+++ Supplied material +++
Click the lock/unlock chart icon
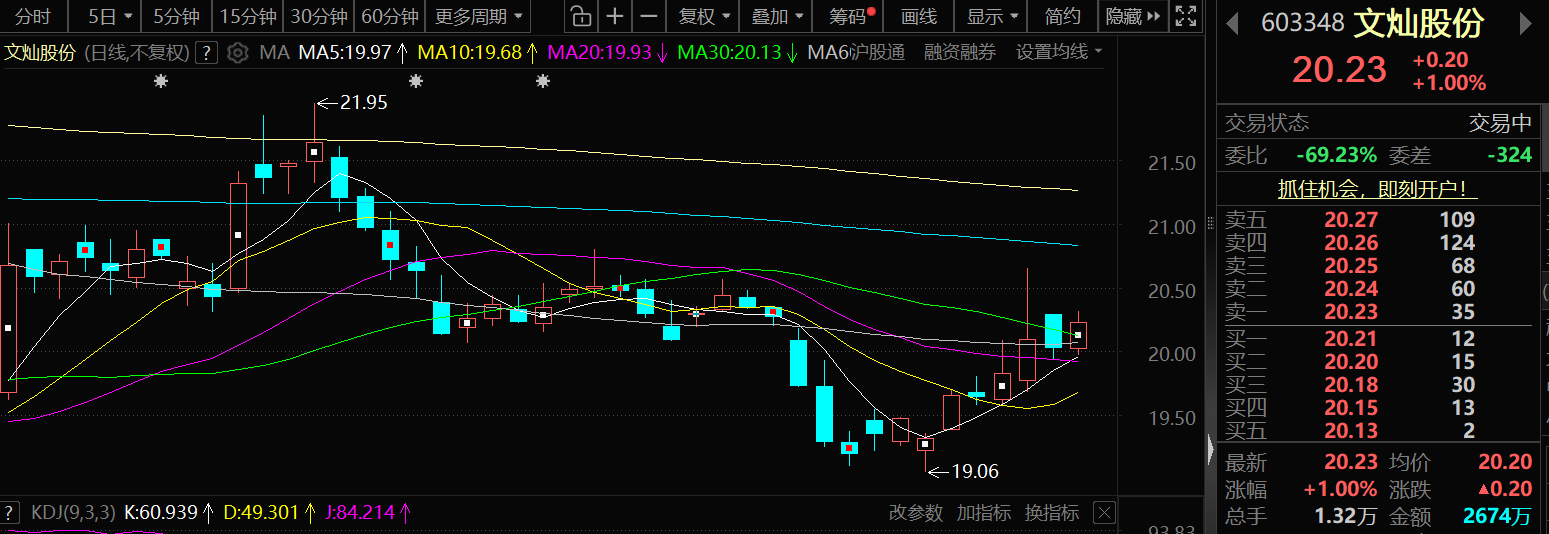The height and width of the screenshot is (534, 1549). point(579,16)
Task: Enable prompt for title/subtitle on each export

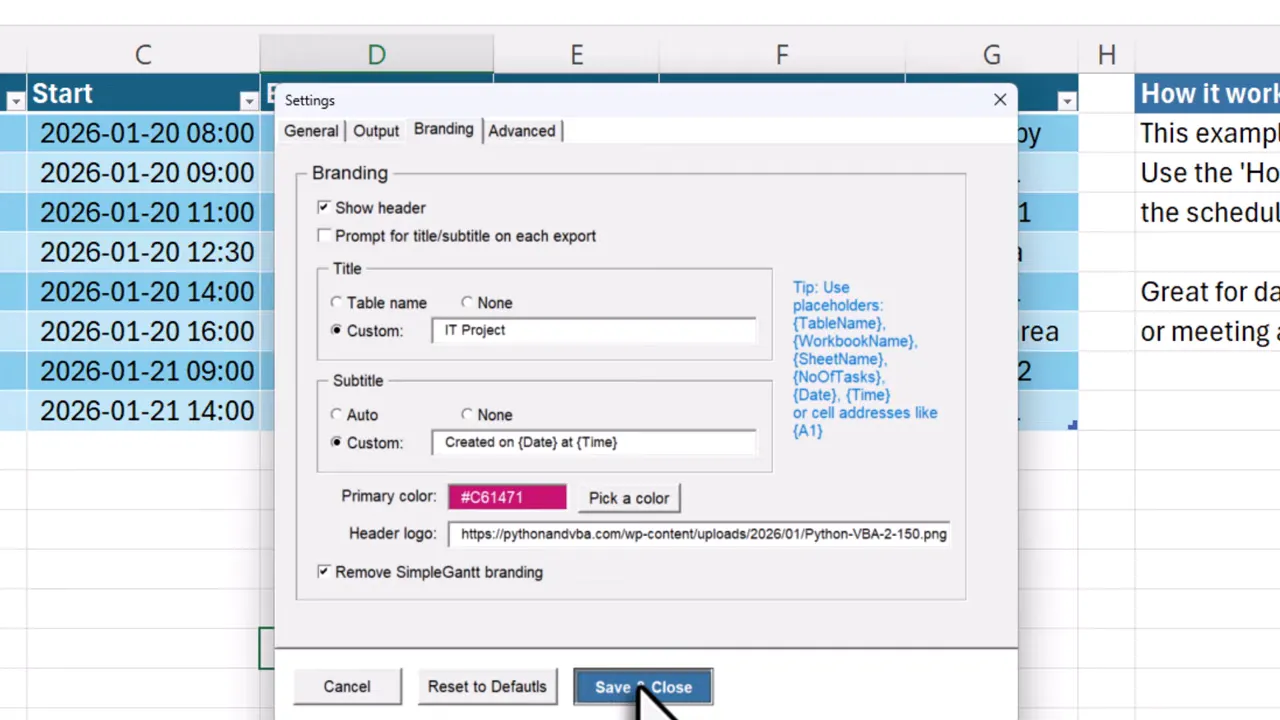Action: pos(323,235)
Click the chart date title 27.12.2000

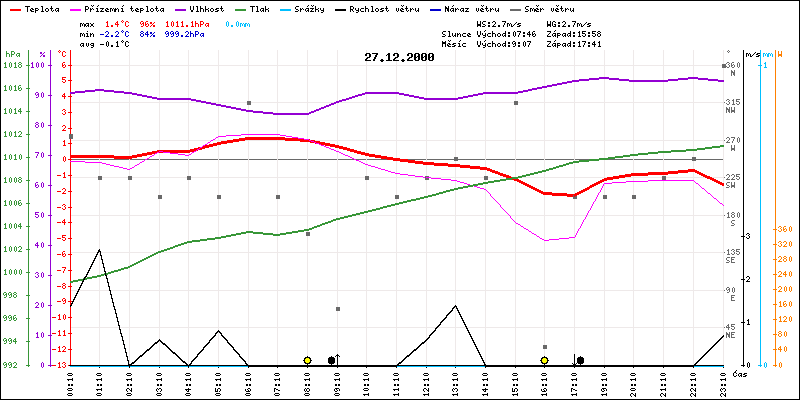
+++
Requirement
Please filter the entries above down to every line that holds the string "chart", treating case as significant.

Completed task
Click the lock/unlock chart icon
Click the chart date title 27.12.2000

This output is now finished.